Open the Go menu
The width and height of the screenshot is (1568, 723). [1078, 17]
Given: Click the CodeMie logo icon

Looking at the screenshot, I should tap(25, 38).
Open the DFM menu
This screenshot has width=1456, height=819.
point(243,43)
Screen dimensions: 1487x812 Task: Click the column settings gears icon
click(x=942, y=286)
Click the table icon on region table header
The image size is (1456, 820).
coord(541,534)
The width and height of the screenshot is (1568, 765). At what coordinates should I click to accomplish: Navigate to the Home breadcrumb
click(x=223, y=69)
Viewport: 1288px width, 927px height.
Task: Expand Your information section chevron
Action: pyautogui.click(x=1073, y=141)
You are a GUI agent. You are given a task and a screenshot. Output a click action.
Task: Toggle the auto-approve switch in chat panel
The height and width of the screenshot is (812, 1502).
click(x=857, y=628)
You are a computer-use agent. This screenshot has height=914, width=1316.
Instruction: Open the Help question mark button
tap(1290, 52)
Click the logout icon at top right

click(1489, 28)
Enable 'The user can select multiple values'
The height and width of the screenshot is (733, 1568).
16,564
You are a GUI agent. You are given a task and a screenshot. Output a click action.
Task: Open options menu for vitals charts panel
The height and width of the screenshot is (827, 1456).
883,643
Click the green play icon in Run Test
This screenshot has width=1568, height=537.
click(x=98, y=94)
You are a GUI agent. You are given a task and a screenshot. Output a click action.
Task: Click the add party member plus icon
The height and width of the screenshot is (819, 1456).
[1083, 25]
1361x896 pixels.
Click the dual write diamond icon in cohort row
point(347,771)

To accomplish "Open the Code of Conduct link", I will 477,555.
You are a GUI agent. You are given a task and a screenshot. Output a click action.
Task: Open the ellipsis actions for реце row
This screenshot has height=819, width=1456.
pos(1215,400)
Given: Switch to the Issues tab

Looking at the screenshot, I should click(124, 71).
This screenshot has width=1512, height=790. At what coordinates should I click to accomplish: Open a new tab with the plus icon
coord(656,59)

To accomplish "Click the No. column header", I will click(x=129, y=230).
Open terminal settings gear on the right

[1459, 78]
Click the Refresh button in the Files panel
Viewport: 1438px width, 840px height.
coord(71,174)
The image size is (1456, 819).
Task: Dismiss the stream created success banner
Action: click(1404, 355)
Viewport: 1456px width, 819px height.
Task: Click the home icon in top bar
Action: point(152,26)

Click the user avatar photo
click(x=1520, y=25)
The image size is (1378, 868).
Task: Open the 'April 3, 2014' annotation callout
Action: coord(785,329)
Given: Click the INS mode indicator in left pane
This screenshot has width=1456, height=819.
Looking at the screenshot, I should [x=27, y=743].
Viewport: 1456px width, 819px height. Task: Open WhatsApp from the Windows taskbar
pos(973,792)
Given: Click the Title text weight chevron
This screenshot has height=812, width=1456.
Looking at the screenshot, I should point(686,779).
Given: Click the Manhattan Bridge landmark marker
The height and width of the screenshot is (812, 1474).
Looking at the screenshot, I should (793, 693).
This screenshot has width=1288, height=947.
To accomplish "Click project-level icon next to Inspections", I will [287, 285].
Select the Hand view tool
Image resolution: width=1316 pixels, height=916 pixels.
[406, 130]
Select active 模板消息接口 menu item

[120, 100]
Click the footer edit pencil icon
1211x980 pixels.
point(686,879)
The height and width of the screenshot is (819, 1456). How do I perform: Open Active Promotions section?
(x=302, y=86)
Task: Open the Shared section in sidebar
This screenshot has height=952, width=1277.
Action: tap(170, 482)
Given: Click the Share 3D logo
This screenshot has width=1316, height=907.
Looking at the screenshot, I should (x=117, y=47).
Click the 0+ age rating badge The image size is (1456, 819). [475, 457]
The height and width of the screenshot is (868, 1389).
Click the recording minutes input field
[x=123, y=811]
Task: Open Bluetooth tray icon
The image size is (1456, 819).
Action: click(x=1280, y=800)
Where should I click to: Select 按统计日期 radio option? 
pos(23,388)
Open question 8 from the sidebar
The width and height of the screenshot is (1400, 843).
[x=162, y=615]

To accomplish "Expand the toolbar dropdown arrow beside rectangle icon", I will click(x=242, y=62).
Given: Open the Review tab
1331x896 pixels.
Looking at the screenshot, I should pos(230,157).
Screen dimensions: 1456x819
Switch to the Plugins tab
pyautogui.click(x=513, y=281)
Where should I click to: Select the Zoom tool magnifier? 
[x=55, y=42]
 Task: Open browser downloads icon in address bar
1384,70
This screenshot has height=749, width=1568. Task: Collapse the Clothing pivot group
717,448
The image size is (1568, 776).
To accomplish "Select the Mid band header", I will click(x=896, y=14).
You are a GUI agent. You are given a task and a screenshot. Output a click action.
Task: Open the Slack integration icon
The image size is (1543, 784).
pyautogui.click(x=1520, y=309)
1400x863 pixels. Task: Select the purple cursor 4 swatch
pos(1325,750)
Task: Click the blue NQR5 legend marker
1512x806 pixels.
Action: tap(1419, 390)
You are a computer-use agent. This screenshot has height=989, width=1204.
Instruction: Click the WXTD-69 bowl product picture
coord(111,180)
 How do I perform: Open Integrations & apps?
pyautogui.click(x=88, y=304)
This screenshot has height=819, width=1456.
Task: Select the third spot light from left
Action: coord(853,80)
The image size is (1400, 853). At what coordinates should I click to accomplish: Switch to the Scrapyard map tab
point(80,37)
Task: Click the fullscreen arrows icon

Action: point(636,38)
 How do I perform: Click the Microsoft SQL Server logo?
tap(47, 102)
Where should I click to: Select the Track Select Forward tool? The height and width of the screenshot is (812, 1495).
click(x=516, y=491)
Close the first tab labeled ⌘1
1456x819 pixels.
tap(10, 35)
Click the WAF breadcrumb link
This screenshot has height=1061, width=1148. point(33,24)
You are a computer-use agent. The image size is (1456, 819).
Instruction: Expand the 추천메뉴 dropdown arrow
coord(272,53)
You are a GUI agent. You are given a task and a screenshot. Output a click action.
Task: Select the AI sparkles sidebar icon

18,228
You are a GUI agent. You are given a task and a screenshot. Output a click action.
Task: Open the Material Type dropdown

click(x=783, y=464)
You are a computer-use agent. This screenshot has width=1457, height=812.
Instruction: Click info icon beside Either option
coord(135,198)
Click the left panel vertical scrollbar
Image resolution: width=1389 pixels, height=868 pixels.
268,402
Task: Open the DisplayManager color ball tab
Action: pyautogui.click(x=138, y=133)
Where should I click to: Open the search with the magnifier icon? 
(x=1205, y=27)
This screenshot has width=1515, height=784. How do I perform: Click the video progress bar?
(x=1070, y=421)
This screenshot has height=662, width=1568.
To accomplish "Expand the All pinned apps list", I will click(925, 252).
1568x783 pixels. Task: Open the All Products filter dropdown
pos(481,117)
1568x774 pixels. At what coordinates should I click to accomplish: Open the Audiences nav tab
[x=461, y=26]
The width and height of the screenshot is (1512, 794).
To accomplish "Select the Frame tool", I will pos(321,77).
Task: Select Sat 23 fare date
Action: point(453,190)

Exercise requirements
Line by line, retype the entire listing exactly.

Written response
Open the Go menu
The width and height of the screenshot is (1568, 723). [1078, 17]
Given: Click the CodeMie logo icon

Looking at the screenshot, I should tap(25, 38).
Open the DFM menu
This screenshot has width=1456, height=819.
point(243,43)
Screen dimensions: 1487x812 Task: Click the column settings gears icon
click(x=942, y=286)
Click the table icon on region table header
The image size is (1456, 820).
coord(541,534)
The width and height of the screenshot is (1568, 765). At what coordinates should I click to accomplish: Navigate to the Home breadcrumb
click(x=223, y=69)
Viewport: 1288px width, 927px height.
Task: Expand Your information section chevron
Action: pyautogui.click(x=1073, y=141)
You are a GUI agent. You are given a task and a screenshot. Output a click action.
Task: Toggle the auto-approve switch in chat panel
The height and width of the screenshot is (812, 1502).
click(x=857, y=628)
You are a computer-use agent. This screenshot has height=914, width=1316.
Instruction: Open the Help question mark button
tap(1290, 52)
Click the logout icon at top right

click(1489, 28)
Enable 'The user can select multiple values'
The height and width of the screenshot is (733, 1568).
16,564
You are a GUI agent. You are given a task and a screenshot. Output a click action.
Task: Open options menu for vitals charts panel
The height and width of the screenshot is (827, 1456).
883,643
Click the green play icon in Run Test
This screenshot has width=1568, height=537.
click(x=98, y=94)
You are a GUI agent. You are given a task and a screenshot. Output a click action.
Task: Click the add party member plus icon
The height and width of the screenshot is (819, 1456).
[1083, 25]
1361x896 pixels.
Click the dual write diamond icon in cohort row
point(347,771)

To accomplish "Open the Code of Conduct link", I will 477,555.
You are a GUI agent. You are given a task and a screenshot. Output a click action.
Task: Open the ellipsis actions for реце row
This screenshot has height=819, width=1456.
pos(1215,400)
Given: Switch to the Issues tab

Looking at the screenshot, I should click(124, 71).
This screenshot has width=1512, height=790. At what coordinates should I click to accomplish: Open a new tab with the plus icon
coord(656,59)

To accomplish "Click the No. column header", I will click(x=129, y=230).
Open terminal settings gear on the right

[1459, 78]
Click the Refresh button in the Files panel
Viewport: 1438px width, 840px height.
coord(71,174)
The image size is (1456, 819).
Task: Dismiss the stream created success banner
Action: click(1404, 355)
Viewport: 1456px width, 819px height.
Task: Click the home icon in top bar
Action: point(152,26)

Click the user avatar photo
click(x=1520, y=25)
The image size is (1378, 868).
Task: Open the 'April 3, 2014' annotation callout
Action: coord(785,329)
Given: Click the INS mode indicator in left pane
This screenshot has width=1456, height=819.
Looking at the screenshot, I should [x=27, y=743].
Viewport: 1456px width, 819px height. Task: Open WhatsApp from the Windows taskbar
pos(973,792)
Given: Click the Title text weight chevron
This screenshot has height=812, width=1456.
Looking at the screenshot, I should point(686,779).
Given: Click the Manhattan Bridge landmark marker
The height and width of the screenshot is (812, 1474).
Looking at the screenshot, I should (793, 693).
This screenshot has width=1288, height=947.
To accomplish "Click project-level icon next to Inspections", I will [287, 285].
Select the Hand view tool
Image resolution: width=1316 pixels, height=916 pixels.
[406, 130]
Select active 模板消息接口 menu item

[120, 100]
Click the footer edit pencil icon
1211x980 pixels.
point(686,879)
The height and width of the screenshot is (819, 1456). How do I perform: Open Active Promotions section?
(x=302, y=86)
Task: Open the Shared section in sidebar
This screenshot has height=952, width=1277.
Action: tap(170, 482)
Given: Click the Share 3D logo
This screenshot has width=1316, height=907.
Looking at the screenshot, I should (x=117, y=47).
Click the 0+ age rating badge The image size is (1456, 819). [475, 457]
The height and width of the screenshot is (868, 1389).
Click the recording minutes input field
[x=123, y=811]
Task: Open Bluetooth tray icon
The image size is (1456, 819).
Action: click(x=1280, y=800)
Where should I click to: Select 按统计日期 radio option? 
pos(23,388)
Open question 8 from the sidebar
The width and height of the screenshot is (1400, 843).
[x=162, y=615]

To accomplish "Expand the toolbar dropdown arrow beside rectangle icon", I will click(x=242, y=62).
Given: Open the Review tab
1331x896 pixels.
Looking at the screenshot, I should pos(230,157).
Screen dimensions: 1456x819
Switch to the Plugins tab
pyautogui.click(x=513, y=281)
Where should I click to: Select the Zoom tool magnifier? 
[x=55, y=42]
 Task: Open browser downloads icon in address bar
1384,70
This screenshot has height=749, width=1568. Task: Collapse the Clothing pivot group
717,448
The image size is (1568, 776).
To accomplish "Select the Mid band header", I will click(x=896, y=14).
You are a GUI agent. You are given a task and a screenshot. Output a click action.
Task: Open the Slack integration icon
The image size is (1543, 784).
pyautogui.click(x=1520, y=309)
1400x863 pixels. Task: Select the purple cursor 4 swatch
pos(1325,750)
Task: Click the blue NQR5 legend marker
1512x806 pixels.
Action: tap(1419, 390)
You are a computer-use agent. This screenshot has height=989, width=1204.
Instruction: Click the WXTD-69 bowl product picture
coord(111,180)
 How do I perform: Open Integrations & apps?
pyautogui.click(x=88, y=304)
This screenshot has height=819, width=1456.
Task: Select the third spot light from left
Action: coord(853,80)
The image size is (1400, 853). At what coordinates should I click to accomplish: Switch to the Scrapyard map tab
point(80,37)
Task: Click the fullscreen arrows icon

Action: point(636,38)
 How do I perform: Click the Microsoft SQL Server logo?
tap(47, 102)
Where should I click to: Select the Track Select Forward tool? The height and width of the screenshot is (812, 1495).
click(x=516, y=491)
Close the first tab labeled ⌘1
1456x819 pixels.
tap(10, 35)
Click the WAF breadcrumb link
This screenshot has height=1061, width=1148. point(33,24)
You are a computer-use agent. The image size is (1456, 819).
Instruction: Expand the 추천메뉴 dropdown arrow
coord(272,53)
You are a GUI agent. You are given a task and a screenshot. Output a click action.
Task: Select the AI sparkles sidebar icon

18,228
You are a GUI agent. You are given a task and a screenshot. Output a click action.
Task: Open the Material Type dropdown

click(x=783, y=464)
You are a computer-use agent. This screenshot has width=1457, height=812.
Instruction: Click info icon beside Either option
coord(135,198)
Click the left panel vertical scrollbar
Image resolution: width=1389 pixels, height=868 pixels.
268,402
Task: Open the DisplayManager color ball tab
Action: pyautogui.click(x=138, y=133)
Where should I click to: Open the search with the magnifier icon? 
(x=1205, y=27)
This screenshot has width=1515, height=784. How do I perform: Click the video progress bar?
(x=1070, y=421)
This screenshot has height=662, width=1568.
To accomplish "Expand the All pinned apps list", I will click(925, 252).
1568x783 pixels. Task: Open the All Products filter dropdown
pos(481,117)
1568x774 pixels. At what coordinates should I click to accomplish: Open the Audiences nav tab
[x=461, y=26]
The width and height of the screenshot is (1512, 794).
To accomplish "Select the Frame tool", I will pos(321,77).
Task: Select Sat 23 fare date
Action: point(453,190)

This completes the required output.